> _Quoted passage_:
start

Sexting a bot
Peter Thiel, very rich human/Silicon Valley demigod, recently went on the record with his belief that technology stalled c. 1970. Inspired as I am by modern progress in areas like selfie-taking and algorithm-making, I kinda gotta agree with the guy. After all, if the past 45 years never happened, we'd still get a lot of the good stuff -- laser tag, Pong, that whole man-on-the-moon thing -- but without modern menaces like Twitter trolls and ATM fees. (And email newsletters!) Something to ponder. To the links!
1. Gaming sex, feminism and mental illness. Kara Stone is a fascinating character, whether you care about video games or not: The independent artist and interactive designer creates quirky, provocative games that challenge players' conceptions of gender, depression, sex ... and play, itself. Her latest game, "Sext Adventures," involves sexting a bot.

end

> _Dataset records_:
start

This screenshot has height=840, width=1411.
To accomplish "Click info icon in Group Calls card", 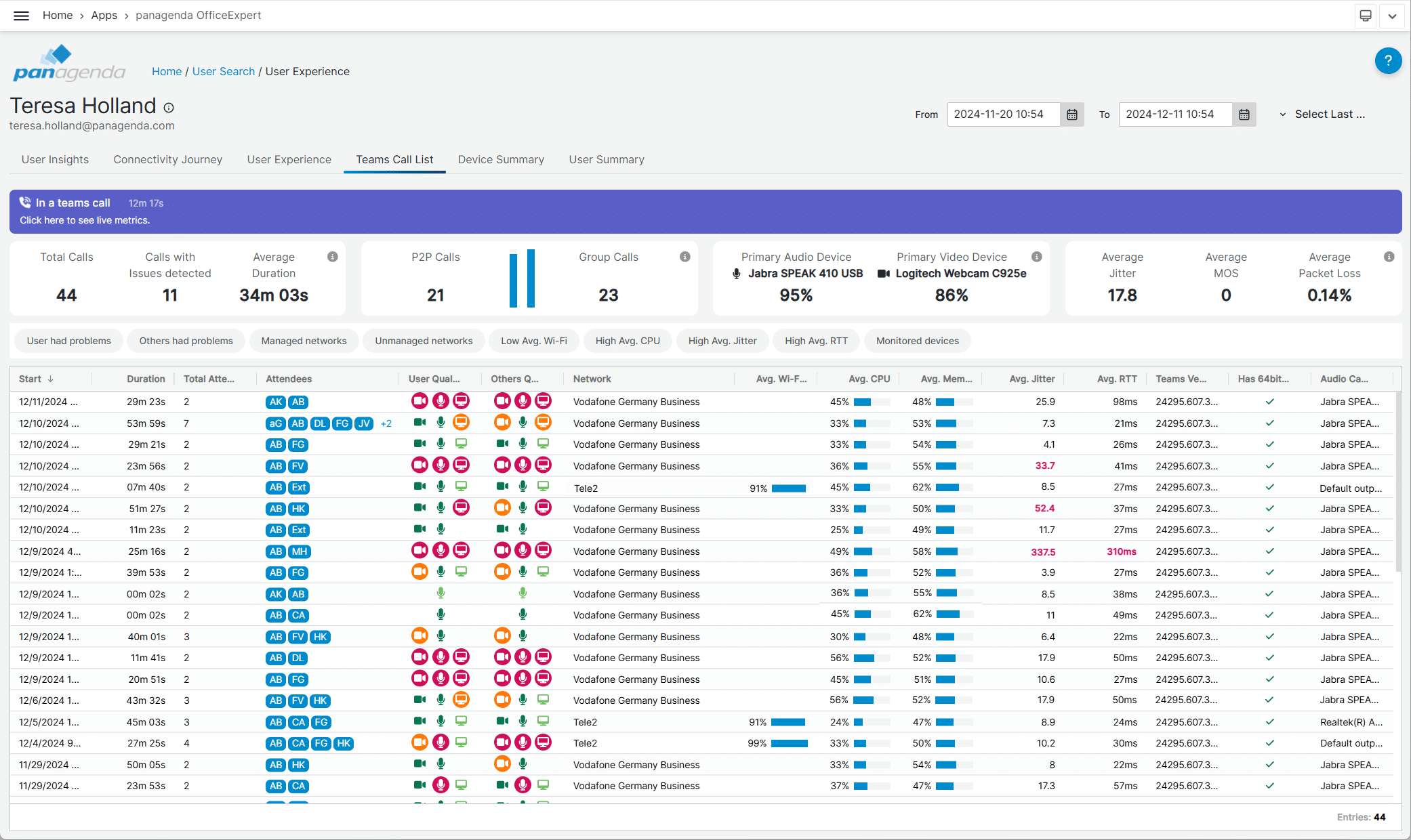I will point(684,257).
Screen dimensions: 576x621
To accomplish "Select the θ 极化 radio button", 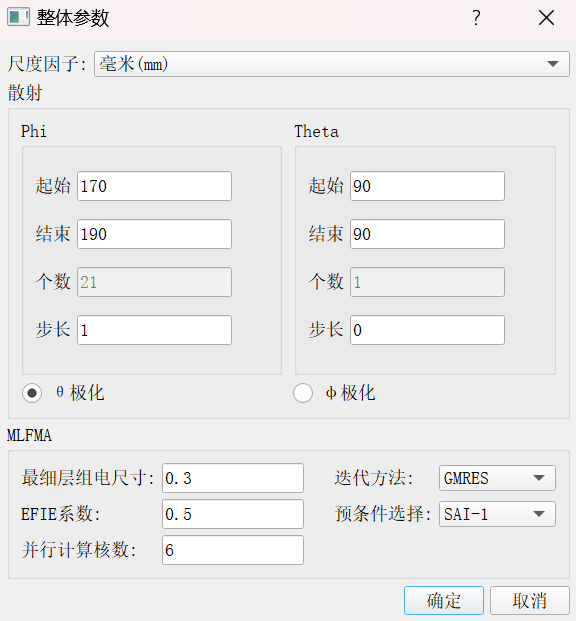I will coord(32,393).
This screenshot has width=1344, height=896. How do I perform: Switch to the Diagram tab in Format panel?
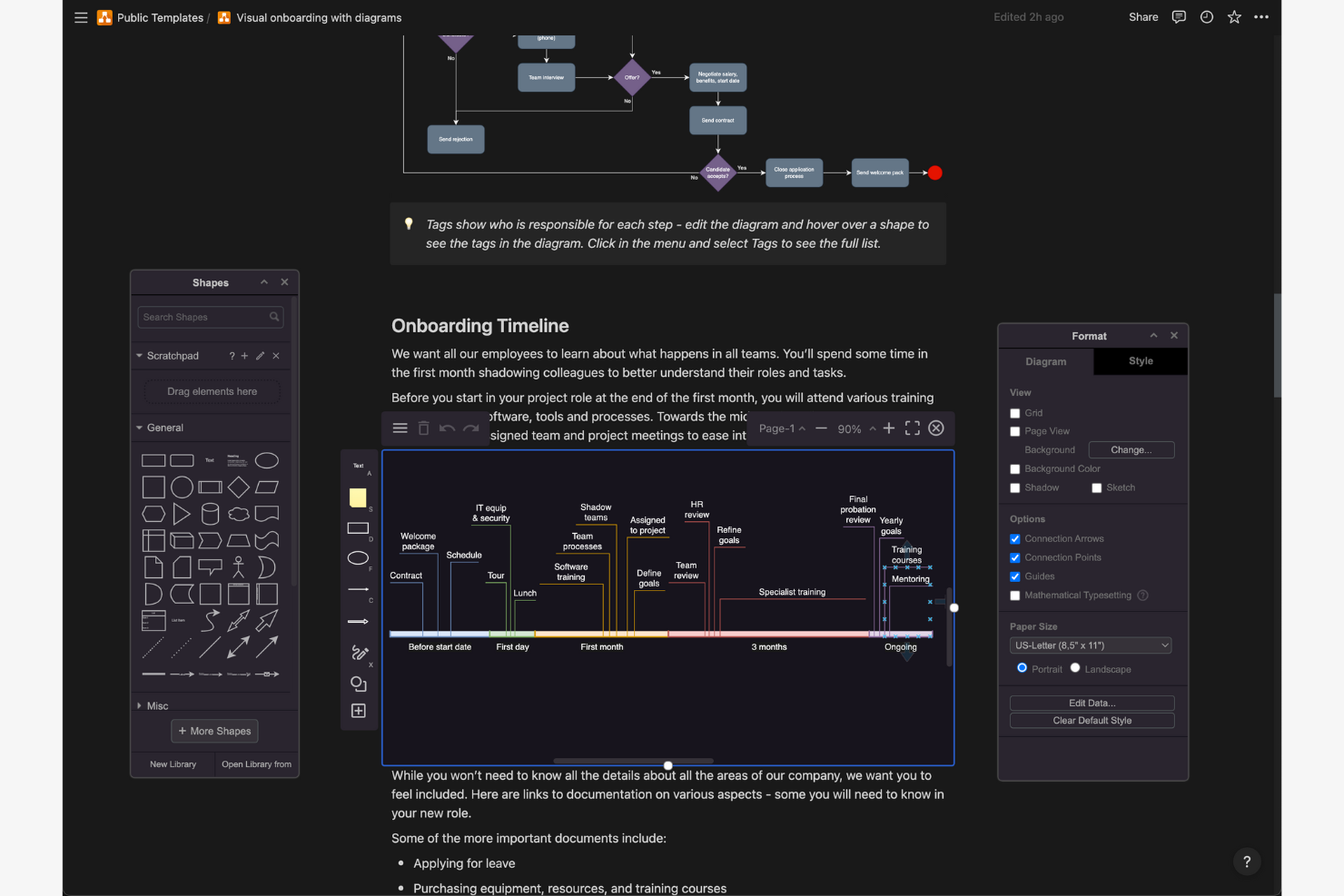click(x=1045, y=361)
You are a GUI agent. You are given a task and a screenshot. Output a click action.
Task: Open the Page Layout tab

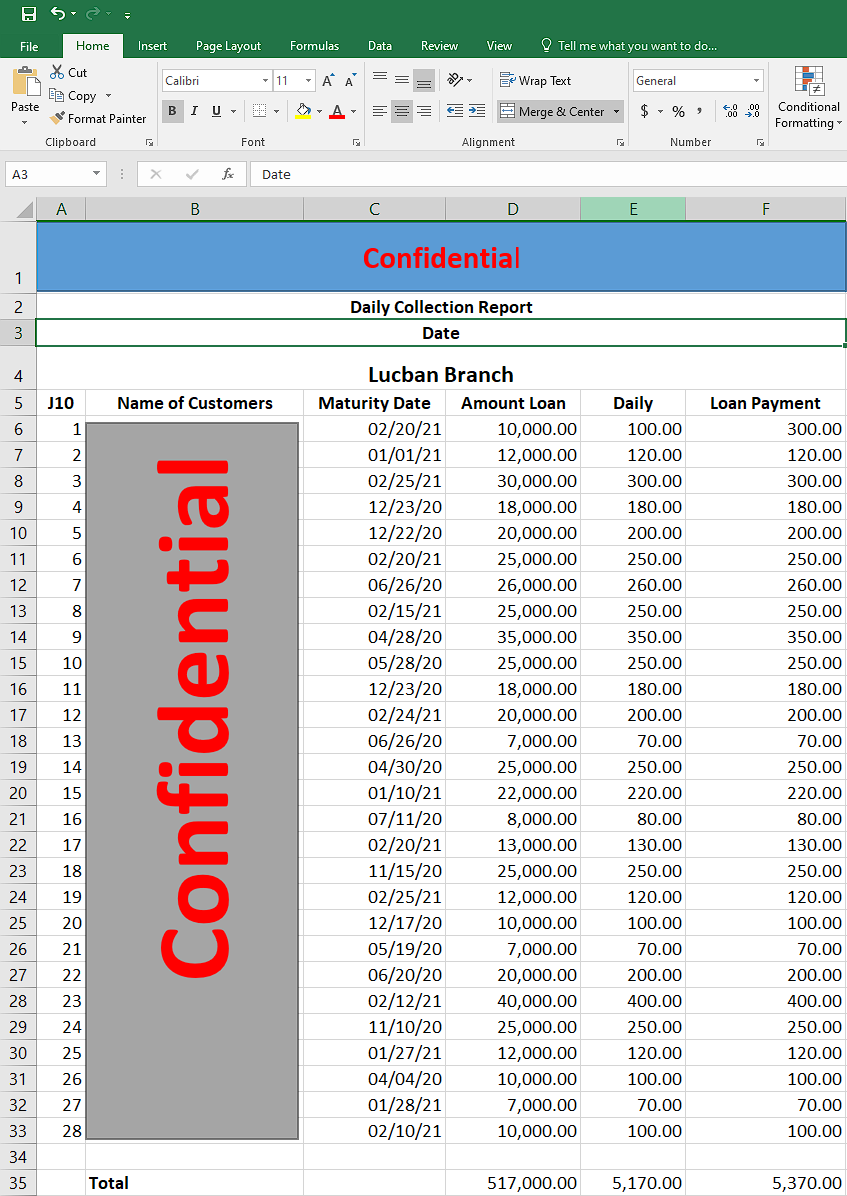tap(228, 46)
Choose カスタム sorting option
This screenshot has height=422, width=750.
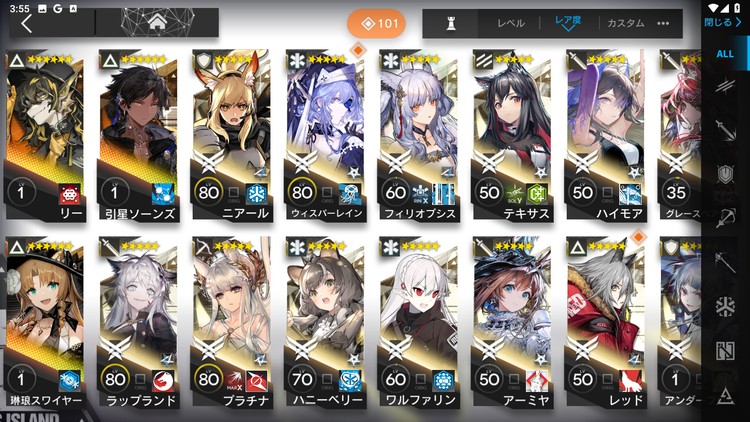click(x=626, y=23)
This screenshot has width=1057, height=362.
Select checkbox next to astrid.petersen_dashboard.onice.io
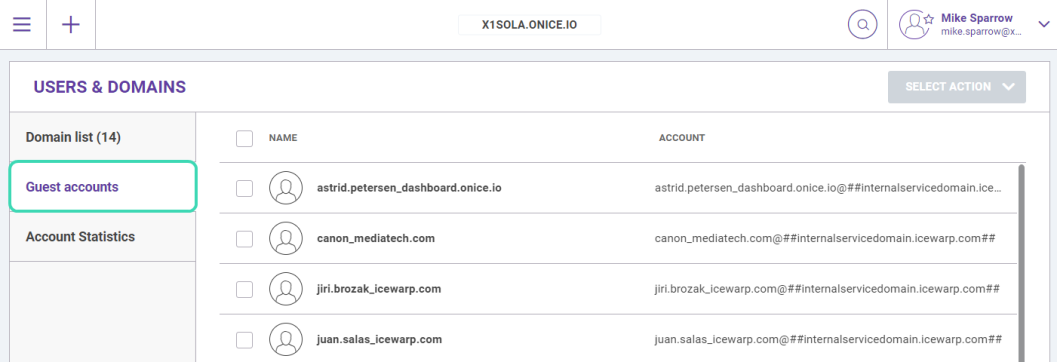pyautogui.click(x=244, y=189)
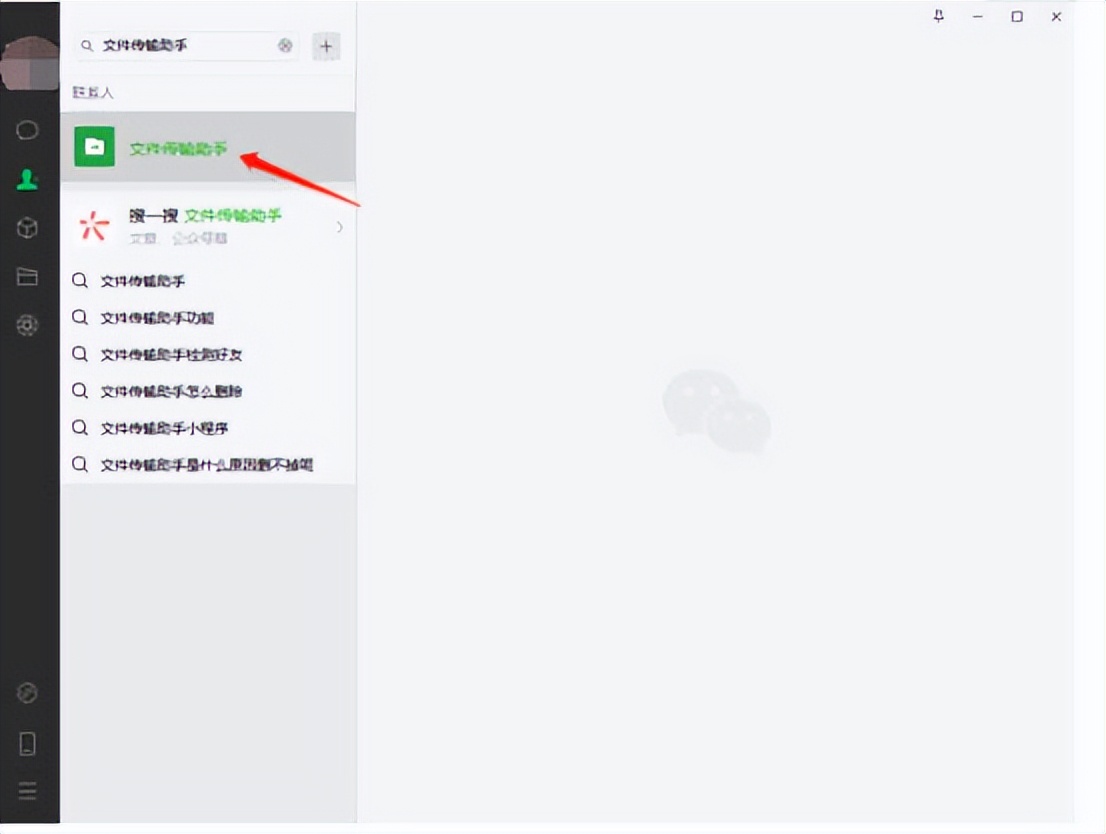The width and height of the screenshot is (1106, 834).
Task: Click inside the search input field
Action: tap(180, 46)
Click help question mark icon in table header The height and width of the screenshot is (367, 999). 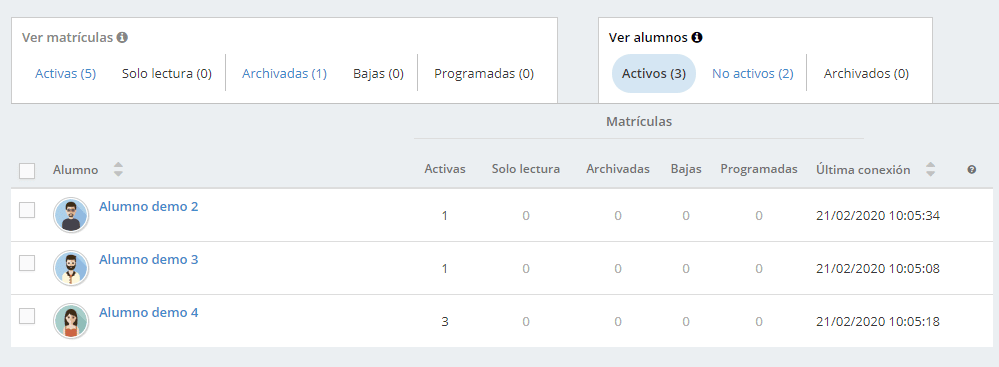972,169
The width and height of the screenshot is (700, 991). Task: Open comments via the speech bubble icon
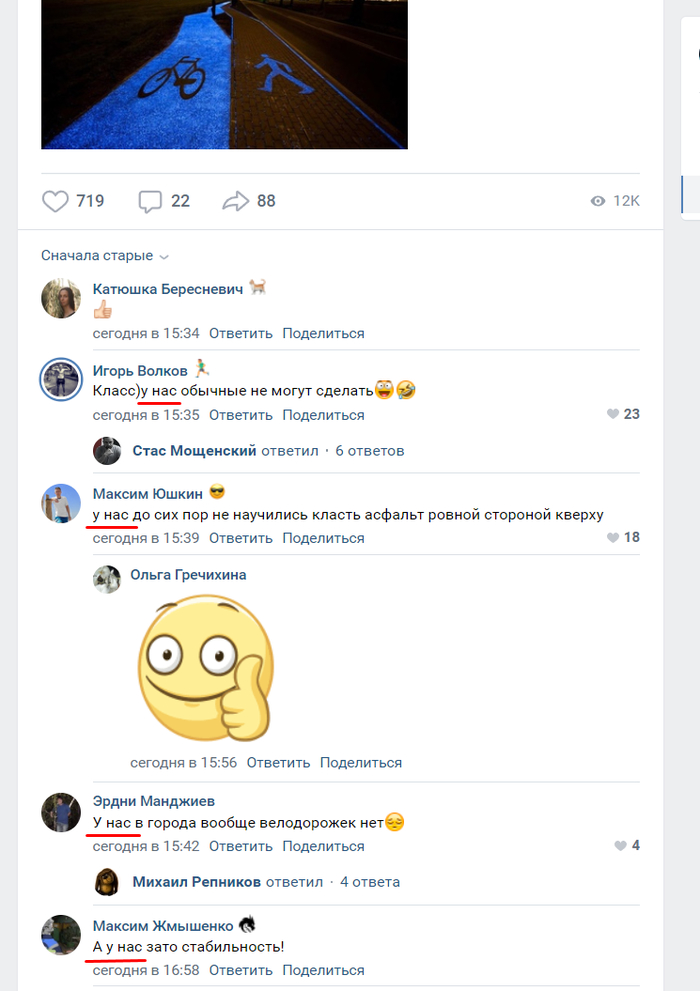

end

> _Tasks_:
- a) According to the "Sexting a bot" newsletter, what is the title of Kara Stone's latest game?
- b) Please repeat the part of the "Sexting a bot" newsletter that opens with the words containing "1. Gaming sex, feminism" and closes with "sexting a bot.".
- c) Write the next part of the "Sexting a bot" newsletter, picking up after its final sentence.
The listing has no connection to the "Sexting a bot" newsletter.

> _Task-by-task outputs_:
- a) "Sext Adventures"

- b)
1. Gaming sex, feminism and mental illness. Kara Stone is a fascinating character, whether you care about video games or not: The independent artist and interactive designer creates quirky, provocative games that challenge players' conceptions of gender, depression, sex ... and play, itself. Her latest game, "Sext Adventures," involves sexting a bot.

- c)
2. Inside the resurrection of Digg. Before Reddit, there was Digg -- the best place on the Internet to find interesting, social news. But then Digg got less interesting and kind of anti-social. The story of the site's gradual comeback isn't just relevant to jargon-loving start-up types: it's also the story of the maturation of the web.
3. The best prank of all time, ever: Manipulate Facebook's already-creepy targeted ads to convince a friend (or enemy!) that Zuck knows everything about him. Mean!
Bonus of sorts: Yesterday's lead link, to a Gizmodo story on the webmasters of a long-gone suicide cult, was unfortunately ... not correct! Here's the real link. Sorry + thanks to everyone who clued me in.
Youtube caption: "Ok, so maybe I'm like ten years late to the game, but stood by silent while cat videos took over the internet. Here's one for the pups." A+.
Pocketable: What is censorship? Hint: RARELY what the discontents in the comments' section think it is. (2884 words/12 minutes)
Postscripts: Thinkables. "Smart shorts." Pop-Tarts, ranked. The future of books and the future of reading. What breadsticks teach us about capitalism and what lolz teach us about linguistics. Do rich people have their own Internet? Did slaves make your computer? Today, in Netflix #content: "albatrosses," solid recs, the only hacks you'll ever need.
Until tomorrow!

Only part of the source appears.